22. Express one’s knowledge and opinions to team members involved in patient care with confidence, clarity, and respect, working to ensure common understanding of information, treatment, and care decisions.
23. Listen actively and encourage ideas and opinions of other team members.
24. Give timely, sensitive, instructive feedback to others about their performance on the team, responding respectfully as a team member to feedback from others.
25. Use respectful language appropriate for a given difficult situation, crucial conversation, or interprofessional conflict.
26. Recognize how one’s own uniqueness (experience level, culture, gender, and power) contributes to effective communication, conflict resolution, and positive interprofessional working relationships.
27. Communicate the importance of teamwork in patient-centered and community-focused care.
28. Cooperate in the prevention, management, and resolution of interprofessional conflict.
29. Relate information clearly and concise to other health team members.
30. Advocate for the patient and family when necessary in team discussions.
31. Describe the process of team development and the roles and practices of effective teams.
32. Develop consensus on the ethical principles to guide all aspects of patient care and teamwork.

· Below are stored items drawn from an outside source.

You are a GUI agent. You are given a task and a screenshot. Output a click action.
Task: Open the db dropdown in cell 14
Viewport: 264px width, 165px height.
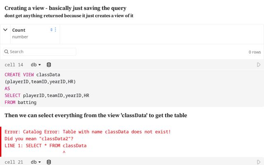tap(36, 65)
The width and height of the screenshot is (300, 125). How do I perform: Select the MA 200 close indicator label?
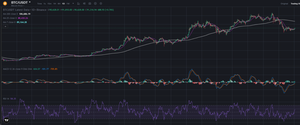[x=10, y=14]
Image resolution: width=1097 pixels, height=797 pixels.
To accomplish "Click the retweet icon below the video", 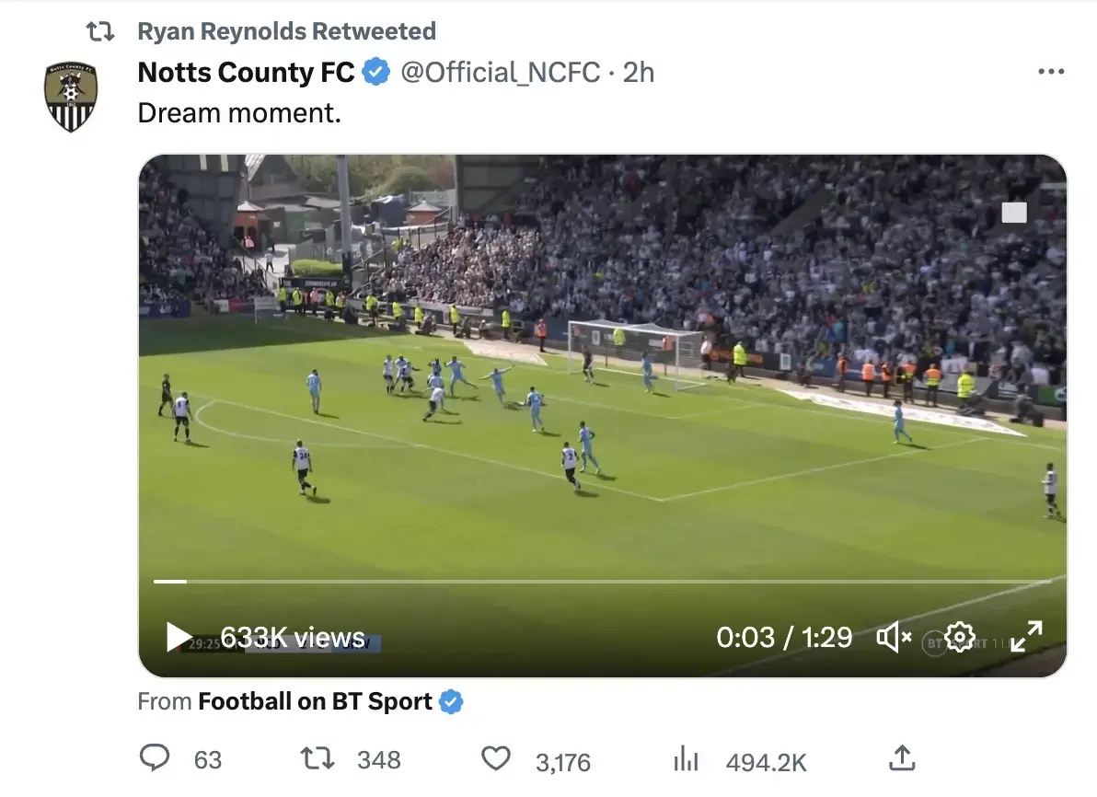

33. Engage other health professionals in shared patient-centered problem solving.
34. Integrate the knowledge and experience of other professions to inform care decisions, respecting the patient’s and community’s values and priorities.
35. Apply leadership practices that support collaborative practice and team effectiveness.
36. Engage self and others to constructively manage disagreements about values, roles, goals, and actions that arise among healthcare professionals and with patients and families.
37. Share accountability with other healthcare professionals, patients, and communities for outcomes relevant to prevention and health care.
38. Reflect on individual and team performance for individual, as well as team, performance improvement.
39. Use process improvement strategies to increase the effectiveness of interprofessional teamwork and team-based care.
40. Use available evidence to inform effective teamwork and team-based practices.
41. Perform effectively on teams and in different team roles in a variety of settings.
42. Establish and maintain positive working relationships with healthcare professionals and other disciplines to improve health outcomes.